## BEGIN PAGE EXCERPT

It’s hard to say which country has made the bigger contribution to his project, but over the last two years, at least, Washington seems to have taken the lead. The Biden administration has orchestrated sweeping restrictions on China’s access to advanced microchips and chipmaking equipment—a move that, whatever its merits, is naturally taken by China as a declaration of economic war. (Some have called it the digital-age equivalent of the US-led embargo on oil and other critical resources that led Japan to attack Pearl Harbor.) Biden is also engineering a big expansion of America’s Pacific military presence, which China, rightly or wrongly, finds threatening. And on the issue of Taiwan, Biden has abandoned the four-decade-old policy of “strategic ambiguity” for more pugnacious talk.
Meanwhile, in Congress, legislators compete for the title of most histrionically Chinaphobic. Rep. Mike Gallagher, chair of the House special committee on China, says we’re in an “existential struggle” with China and “time is not on our side.”
If you ask America’s China hawks to justify their support for policies and rhetoric that amp up trans-Pacific tensions, many will say that, for one thing, we have to protect our friends in the region from China’s bullying—not just Taiwan, but countries like South Korea and the Philippines. But it turns out that if you ask people in South Korea and the Philippines how they feel about rising tensions between the US and China, they’re not enthusiastic. According to a new survey commissioned by the Eurasia Group and assessed in Responsible Statecraft by Jim Lobe, people in those countries have two big concerns: Rising tensions, they fear, will both damage their national security and intensify political combat within their countries between pro-US and pro-China factions.

## END PAGE EXCERPT

SET PROBLEM 1: In the US–China commentary, who chairs the House special committee on China?
SET PROBLEM 2: Rewrite the part of the US–China commentary starting with "It’s hard to" and going on through "more pugnacious talk.", replacing "Washington" with "the United States".

## BEGIN GIVEN ENTRIES

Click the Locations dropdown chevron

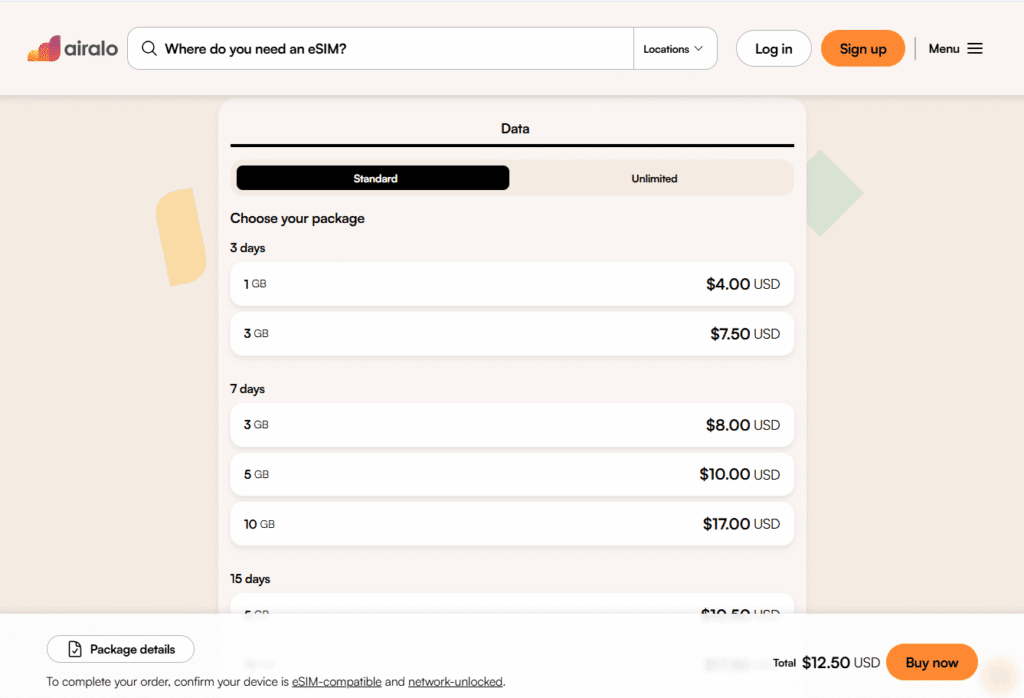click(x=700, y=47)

## END GIVEN ENTRIES
## BEGIN GIVEN ENTRIES

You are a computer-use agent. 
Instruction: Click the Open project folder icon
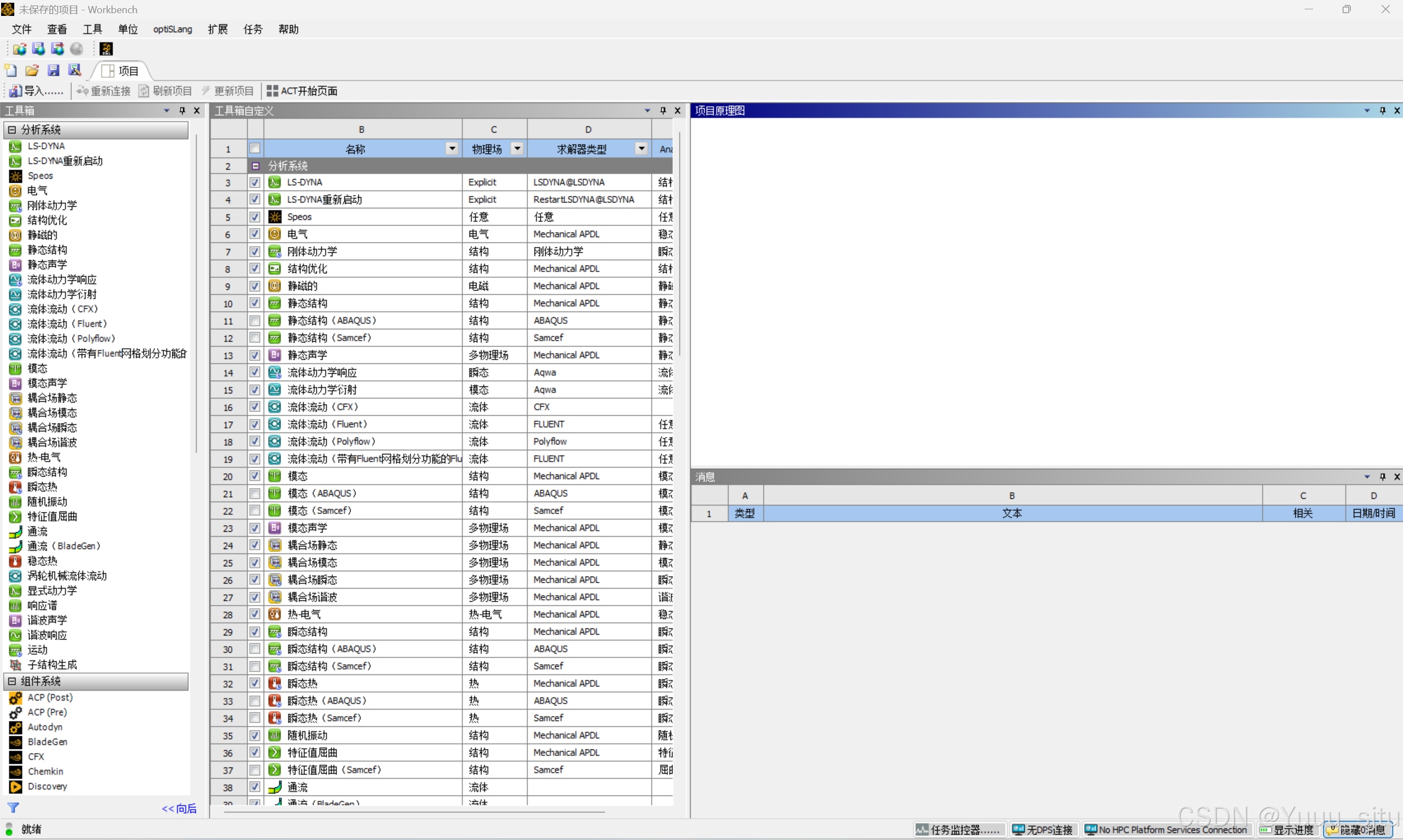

## END GIVEN ENTRIES

WRITTEN RESPONSE 1: Rep. Mike Gallagher

WRITTEN RESPONSE 2:
It’s hard to say which country has made the bigger contribution to his project, but over the last two years, at least, the United States seems to have taken the lead. The Biden administration has orchestrated sweeping restrictions on China’s access to advanced microchips and chipmaking equipment—a move that, whatever its merits, is naturally taken by China as a declaration of economic war. (Some have called it the digital-age equivalent of the US-led embargo on oil and other critical resources that led Japan to attack Pearl Harbor.) Biden is also engineering a big expansion of America’s Pacific military presence, which China, rightly or wrongly, finds threatening. And on the issue of Taiwan, Biden has abandoned the four-decade-old policy of “strategic ambiguity” for more pugnacious talk.